According to a nationwide study by the Association of Sleep Disorders Centers, physical ailments--such as disorders of breathing or muscle activity--are often mistaken for insomnia and may account for a large number of self-diagnosed cases of insomnia.

NARCOLEPSY
One in 2,000 people have narcolepsy. Its impact on a person's life can be significant, even disabling. Narcolepsy is a sleep disorder defined by constant sleepiness and a tendency to sleep at inappropriate times. Although the exact cause is not known, it appears to be a disorder of the part of the brain that controls sleep and wakefulness.

Typically, a person with narcolepsy suffers sleep attacks as well as continual sleepiness and a feeling of tiredness that is not completely relieved by any amount of sleep. If not recognized and appropriately managed, narcolepsy can drastically and negatively affect the quality of a person's life.

Recent advances in medicine, technology, and pharmacology are helping healthcare professionals to diagnose and treat this condition. Although a cure for narcolepsy has not yet been found, most people with the disorder can lead nearly normal lives under proper treatment.

Source: The American Academy of Sleep Medicine

RESTLESS LEGS SYNDROME
Restless Legs Syndrome (RLS) is a neurological condition that is characterized by the irresistible urge to move the legs. In order for you to be officially diagnosed with RLS, you must meet the criteria described below:

You have a strong urge to move your legs which you may not be able to resist. The need to move is often accompanied by uncomfortable sensations. Some words used to describe these sensations include: creeping, itching, pulling, creepy-crawly, tugging, or gnawing.

RLS symptoms start or become worse when you are resting.
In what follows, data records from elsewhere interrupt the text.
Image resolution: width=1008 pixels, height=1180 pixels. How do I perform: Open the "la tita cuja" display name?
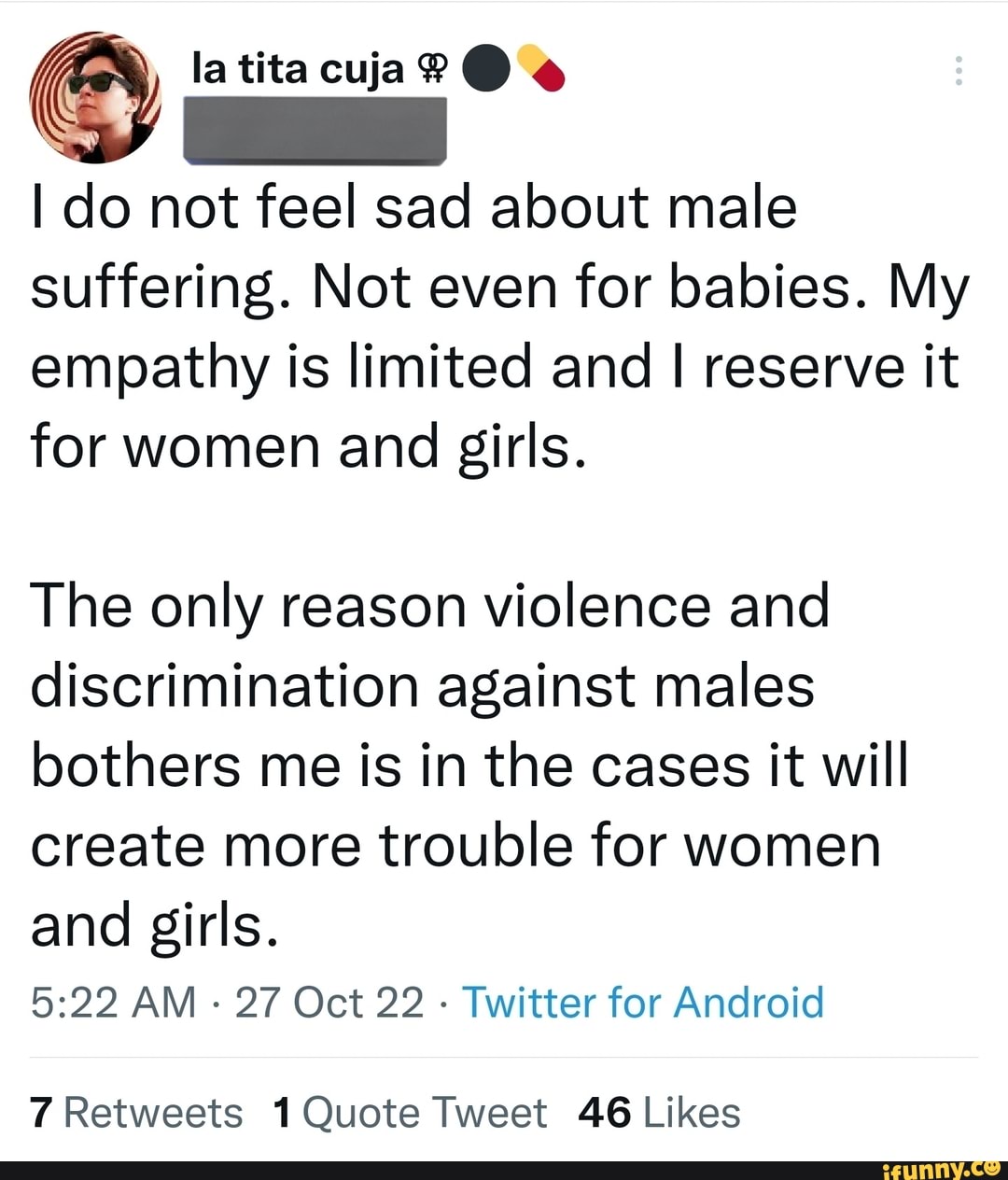point(297,69)
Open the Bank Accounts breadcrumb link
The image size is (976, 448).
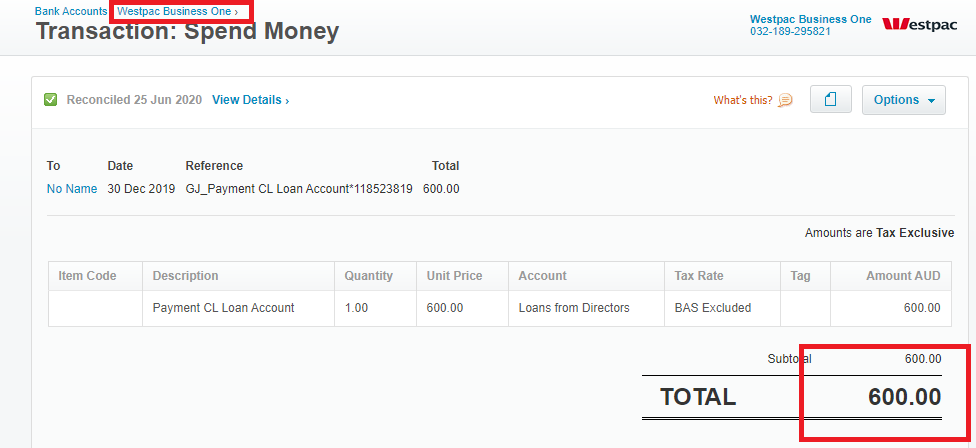pos(71,11)
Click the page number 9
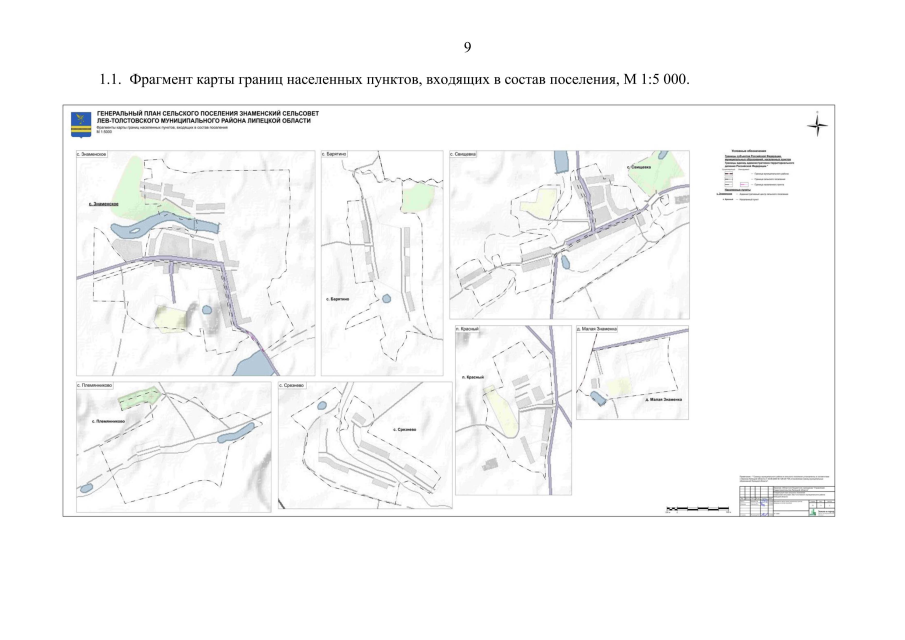This screenshot has width=905, height=640. [x=467, y=47]
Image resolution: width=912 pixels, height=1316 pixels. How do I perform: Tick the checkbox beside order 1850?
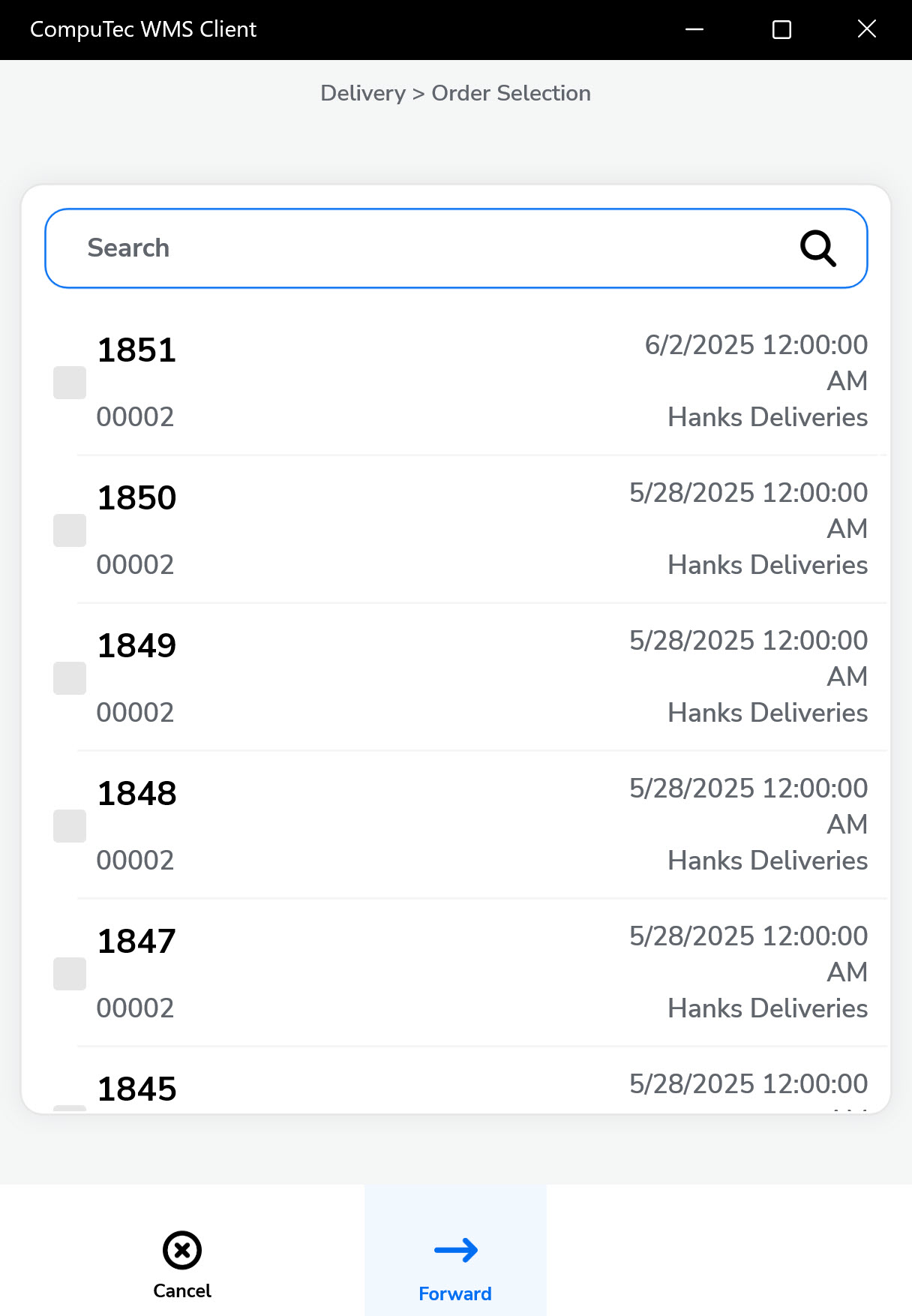coord(70,530)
The longer you are resting, the greater the chance the symptoms will occur and the more severe they are likely to be.

RLS symptoms get better when you move your legs. The relief can be complete or only partial but generally starts very soon after starting an activity. Relief persists as long as the motor activity continues.

RLS symptoms are worse in the evening especially when you are lying down. Activities that bother you at night do not bother you during the day.

RLS can also cause difficulty in falling or staying asleep which can be one of the chief complaints of the syndrome. A substantial number of people who have RLS also have periodic limb movements of sleep (PLMS). These are jerks that occur every 20 to 30 seconds on and off throughout the night. This can cause partial awakenings that disrupt sleep. Sleep deprivation can seriously impact your work, relationships, and health.